Start of Block

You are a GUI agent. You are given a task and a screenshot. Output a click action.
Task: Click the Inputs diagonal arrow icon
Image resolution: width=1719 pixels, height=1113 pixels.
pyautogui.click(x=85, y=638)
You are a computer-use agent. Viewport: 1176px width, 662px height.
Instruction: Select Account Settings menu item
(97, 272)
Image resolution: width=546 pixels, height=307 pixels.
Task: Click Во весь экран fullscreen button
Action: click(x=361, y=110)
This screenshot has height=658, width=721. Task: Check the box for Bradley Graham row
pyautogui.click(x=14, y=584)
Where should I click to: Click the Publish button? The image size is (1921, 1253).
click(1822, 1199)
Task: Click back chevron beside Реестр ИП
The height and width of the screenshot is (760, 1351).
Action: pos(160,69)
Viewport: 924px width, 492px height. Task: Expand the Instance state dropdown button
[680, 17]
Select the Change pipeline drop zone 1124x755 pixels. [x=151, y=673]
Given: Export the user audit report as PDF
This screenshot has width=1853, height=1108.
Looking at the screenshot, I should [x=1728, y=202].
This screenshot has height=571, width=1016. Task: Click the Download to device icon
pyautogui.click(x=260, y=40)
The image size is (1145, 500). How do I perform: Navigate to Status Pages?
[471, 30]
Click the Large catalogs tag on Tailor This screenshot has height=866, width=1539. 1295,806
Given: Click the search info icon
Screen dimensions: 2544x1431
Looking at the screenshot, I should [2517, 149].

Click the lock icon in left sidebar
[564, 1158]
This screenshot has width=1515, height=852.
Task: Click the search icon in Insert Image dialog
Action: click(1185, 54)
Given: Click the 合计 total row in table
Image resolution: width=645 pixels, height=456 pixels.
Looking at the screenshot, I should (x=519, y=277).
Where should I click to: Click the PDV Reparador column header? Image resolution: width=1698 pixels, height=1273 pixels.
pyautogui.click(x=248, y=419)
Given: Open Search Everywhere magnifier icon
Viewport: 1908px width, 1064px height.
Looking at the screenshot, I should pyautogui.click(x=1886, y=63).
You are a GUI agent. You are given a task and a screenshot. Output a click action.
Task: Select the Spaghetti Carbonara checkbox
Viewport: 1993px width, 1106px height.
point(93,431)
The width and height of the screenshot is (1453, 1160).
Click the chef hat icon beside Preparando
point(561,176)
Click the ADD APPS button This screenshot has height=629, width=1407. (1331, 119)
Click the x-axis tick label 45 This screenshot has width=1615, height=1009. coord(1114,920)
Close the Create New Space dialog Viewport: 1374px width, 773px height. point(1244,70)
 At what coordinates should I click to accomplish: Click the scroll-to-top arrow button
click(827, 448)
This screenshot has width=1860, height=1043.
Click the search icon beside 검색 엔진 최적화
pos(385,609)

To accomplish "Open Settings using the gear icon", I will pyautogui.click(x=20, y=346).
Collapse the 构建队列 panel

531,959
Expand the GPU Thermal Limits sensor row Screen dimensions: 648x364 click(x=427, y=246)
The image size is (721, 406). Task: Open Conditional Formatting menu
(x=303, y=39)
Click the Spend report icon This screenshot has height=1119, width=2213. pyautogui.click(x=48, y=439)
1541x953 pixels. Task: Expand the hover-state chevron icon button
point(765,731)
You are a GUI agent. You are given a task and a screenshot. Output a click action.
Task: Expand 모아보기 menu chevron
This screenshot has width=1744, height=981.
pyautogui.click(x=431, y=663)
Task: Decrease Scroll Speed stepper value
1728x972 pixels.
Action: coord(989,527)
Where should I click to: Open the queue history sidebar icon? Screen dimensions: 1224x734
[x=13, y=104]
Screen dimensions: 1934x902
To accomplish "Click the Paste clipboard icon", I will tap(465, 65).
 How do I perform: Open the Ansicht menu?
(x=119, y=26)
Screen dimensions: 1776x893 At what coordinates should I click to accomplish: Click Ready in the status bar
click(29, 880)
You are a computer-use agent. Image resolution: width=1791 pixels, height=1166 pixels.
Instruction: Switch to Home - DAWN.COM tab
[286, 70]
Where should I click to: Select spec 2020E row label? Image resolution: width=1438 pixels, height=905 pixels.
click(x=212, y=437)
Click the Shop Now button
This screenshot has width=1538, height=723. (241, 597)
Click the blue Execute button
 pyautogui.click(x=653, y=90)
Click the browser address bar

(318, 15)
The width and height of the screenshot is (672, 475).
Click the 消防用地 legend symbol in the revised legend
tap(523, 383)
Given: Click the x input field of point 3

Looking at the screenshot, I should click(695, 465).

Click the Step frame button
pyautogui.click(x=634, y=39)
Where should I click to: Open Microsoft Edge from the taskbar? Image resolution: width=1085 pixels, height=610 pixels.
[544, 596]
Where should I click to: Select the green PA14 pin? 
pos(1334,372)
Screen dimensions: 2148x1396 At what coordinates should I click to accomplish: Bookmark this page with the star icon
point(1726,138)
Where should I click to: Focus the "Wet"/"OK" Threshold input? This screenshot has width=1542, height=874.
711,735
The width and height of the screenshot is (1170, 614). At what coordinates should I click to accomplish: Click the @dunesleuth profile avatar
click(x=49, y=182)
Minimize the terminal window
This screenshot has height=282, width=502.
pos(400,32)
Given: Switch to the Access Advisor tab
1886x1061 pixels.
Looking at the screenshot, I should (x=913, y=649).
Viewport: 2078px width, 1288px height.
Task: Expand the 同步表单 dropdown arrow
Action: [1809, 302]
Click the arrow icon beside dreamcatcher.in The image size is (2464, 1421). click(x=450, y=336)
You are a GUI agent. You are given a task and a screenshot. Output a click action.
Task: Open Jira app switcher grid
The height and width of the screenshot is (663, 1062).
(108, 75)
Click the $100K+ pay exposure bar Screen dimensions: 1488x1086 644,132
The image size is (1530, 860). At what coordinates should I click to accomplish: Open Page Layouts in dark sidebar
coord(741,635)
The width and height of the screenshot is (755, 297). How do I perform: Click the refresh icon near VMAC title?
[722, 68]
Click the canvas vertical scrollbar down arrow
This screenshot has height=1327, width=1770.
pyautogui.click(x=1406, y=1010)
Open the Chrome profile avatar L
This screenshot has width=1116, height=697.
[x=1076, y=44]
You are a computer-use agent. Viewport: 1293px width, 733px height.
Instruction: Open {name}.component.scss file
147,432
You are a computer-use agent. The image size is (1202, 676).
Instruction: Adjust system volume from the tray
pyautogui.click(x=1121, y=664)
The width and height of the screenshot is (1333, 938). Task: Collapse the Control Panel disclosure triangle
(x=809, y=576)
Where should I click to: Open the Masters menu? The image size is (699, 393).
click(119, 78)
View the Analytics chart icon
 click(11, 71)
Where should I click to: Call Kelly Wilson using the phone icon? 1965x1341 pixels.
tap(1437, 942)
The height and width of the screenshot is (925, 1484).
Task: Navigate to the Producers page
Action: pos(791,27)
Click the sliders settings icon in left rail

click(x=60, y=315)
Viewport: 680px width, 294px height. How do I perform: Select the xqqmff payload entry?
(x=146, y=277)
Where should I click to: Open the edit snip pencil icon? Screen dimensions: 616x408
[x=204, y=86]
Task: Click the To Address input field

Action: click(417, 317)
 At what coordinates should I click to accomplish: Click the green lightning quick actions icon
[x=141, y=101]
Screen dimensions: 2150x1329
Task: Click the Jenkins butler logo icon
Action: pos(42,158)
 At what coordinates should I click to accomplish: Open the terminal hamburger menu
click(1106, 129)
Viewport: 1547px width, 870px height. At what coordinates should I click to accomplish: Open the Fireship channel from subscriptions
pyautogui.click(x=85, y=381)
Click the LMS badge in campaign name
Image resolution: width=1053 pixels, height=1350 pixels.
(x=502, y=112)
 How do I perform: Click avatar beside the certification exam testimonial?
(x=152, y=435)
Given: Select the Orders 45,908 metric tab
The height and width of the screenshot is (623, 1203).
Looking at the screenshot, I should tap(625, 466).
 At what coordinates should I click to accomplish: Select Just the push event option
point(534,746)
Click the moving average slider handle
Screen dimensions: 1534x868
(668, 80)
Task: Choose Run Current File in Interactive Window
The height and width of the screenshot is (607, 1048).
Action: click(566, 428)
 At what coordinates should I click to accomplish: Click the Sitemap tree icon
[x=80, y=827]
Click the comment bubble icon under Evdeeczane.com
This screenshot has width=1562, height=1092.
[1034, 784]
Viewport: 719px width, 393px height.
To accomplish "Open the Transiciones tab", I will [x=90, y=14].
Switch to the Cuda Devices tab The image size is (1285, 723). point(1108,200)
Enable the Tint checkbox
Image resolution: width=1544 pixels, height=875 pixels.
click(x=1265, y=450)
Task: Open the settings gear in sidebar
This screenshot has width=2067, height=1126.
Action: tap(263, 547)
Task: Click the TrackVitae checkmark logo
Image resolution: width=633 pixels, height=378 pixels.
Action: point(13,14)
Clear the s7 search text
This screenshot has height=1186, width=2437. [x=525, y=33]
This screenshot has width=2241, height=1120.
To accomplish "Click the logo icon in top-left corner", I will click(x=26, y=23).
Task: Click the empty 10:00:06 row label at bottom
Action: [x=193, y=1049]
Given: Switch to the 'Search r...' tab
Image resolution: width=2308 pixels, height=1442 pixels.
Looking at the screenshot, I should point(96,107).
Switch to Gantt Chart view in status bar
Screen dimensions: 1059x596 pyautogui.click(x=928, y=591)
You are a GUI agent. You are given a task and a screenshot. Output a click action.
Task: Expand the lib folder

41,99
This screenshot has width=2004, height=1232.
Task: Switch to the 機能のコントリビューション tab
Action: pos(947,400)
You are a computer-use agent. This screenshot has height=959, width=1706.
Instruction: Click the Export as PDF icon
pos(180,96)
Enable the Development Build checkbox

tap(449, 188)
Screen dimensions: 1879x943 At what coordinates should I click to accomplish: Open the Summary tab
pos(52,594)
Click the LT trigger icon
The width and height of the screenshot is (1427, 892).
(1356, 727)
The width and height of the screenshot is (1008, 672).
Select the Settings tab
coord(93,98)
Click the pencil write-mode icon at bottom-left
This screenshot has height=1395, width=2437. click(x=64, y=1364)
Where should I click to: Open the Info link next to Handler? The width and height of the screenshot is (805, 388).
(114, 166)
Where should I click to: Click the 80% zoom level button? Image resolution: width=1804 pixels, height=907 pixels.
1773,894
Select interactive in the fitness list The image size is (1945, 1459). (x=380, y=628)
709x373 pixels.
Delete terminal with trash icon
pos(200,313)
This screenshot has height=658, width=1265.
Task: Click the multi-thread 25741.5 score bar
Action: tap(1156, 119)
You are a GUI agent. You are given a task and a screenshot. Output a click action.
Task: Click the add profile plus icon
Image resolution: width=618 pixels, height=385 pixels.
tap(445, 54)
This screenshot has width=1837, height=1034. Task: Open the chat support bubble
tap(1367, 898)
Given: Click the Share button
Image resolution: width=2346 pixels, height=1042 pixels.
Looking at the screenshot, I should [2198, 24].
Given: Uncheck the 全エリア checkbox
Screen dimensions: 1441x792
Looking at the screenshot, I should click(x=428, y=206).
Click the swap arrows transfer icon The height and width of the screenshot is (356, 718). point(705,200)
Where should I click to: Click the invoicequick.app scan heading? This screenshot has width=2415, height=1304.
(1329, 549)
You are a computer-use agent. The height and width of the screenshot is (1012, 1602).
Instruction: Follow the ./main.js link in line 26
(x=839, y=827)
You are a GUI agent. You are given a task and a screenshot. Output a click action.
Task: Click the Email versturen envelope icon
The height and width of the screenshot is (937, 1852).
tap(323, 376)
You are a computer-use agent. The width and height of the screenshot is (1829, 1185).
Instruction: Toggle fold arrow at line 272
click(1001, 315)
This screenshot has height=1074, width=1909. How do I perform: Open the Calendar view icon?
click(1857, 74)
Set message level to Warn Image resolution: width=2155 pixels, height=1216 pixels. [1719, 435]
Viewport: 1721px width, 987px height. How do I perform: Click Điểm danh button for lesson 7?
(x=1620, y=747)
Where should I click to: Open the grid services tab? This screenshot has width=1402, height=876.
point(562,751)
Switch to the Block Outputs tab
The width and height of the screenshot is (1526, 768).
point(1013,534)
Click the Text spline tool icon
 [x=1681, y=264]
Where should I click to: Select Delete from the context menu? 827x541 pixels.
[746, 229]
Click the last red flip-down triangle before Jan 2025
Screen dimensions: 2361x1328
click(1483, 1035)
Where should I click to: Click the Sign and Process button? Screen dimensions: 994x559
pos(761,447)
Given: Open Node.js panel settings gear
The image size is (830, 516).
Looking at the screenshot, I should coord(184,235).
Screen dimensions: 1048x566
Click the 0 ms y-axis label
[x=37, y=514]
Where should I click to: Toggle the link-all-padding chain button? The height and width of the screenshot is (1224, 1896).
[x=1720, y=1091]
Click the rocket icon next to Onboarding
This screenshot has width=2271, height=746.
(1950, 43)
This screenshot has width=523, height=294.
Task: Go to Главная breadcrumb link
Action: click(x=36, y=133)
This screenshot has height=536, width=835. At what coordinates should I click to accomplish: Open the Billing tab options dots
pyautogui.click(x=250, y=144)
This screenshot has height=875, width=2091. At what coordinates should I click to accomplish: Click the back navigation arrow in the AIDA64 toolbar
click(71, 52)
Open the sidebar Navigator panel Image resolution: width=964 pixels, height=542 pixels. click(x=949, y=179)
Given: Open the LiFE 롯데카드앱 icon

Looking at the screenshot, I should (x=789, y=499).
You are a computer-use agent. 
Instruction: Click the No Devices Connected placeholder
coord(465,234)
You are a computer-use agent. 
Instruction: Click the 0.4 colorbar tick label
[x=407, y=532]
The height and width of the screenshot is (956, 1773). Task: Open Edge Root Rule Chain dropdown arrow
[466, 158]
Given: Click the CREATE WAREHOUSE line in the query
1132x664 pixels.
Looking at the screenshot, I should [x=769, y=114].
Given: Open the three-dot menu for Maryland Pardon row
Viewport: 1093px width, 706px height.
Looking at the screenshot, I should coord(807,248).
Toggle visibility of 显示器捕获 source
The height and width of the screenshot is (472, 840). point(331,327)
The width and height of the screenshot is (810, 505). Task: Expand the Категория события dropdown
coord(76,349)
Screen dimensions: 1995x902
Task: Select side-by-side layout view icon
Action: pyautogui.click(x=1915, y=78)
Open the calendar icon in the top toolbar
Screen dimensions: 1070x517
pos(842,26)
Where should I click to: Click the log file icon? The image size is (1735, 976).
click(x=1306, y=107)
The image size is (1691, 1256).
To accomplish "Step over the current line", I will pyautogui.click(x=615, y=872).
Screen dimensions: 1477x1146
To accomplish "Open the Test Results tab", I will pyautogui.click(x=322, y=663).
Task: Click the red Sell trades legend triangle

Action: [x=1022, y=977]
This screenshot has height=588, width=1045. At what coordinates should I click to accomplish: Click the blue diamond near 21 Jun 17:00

End of Block

_About this task_
All lines of the data that hold "computer" need to be copied.

_Answer below_
You are a computer-use agent. Viewport: 1176px width, 662px height.
You are a computer-use agent. Image resolution: width=1791 pixels, height=1166 pixels.
You are a computer-use agent. Viewport: 1293px width, 733px height.
You are a computer-use agent. The image size is (1202, 676).
You are a computer-use agent. This screenshot has height=959, width=1706.
You are a computer-use agent. The height and width of the screenshot is (1012, 1602).
You are a computer-use agent. The width and height of the screenshot is (1829, 1185).
You are a computer-use agent. 
You are a computer-use agent. 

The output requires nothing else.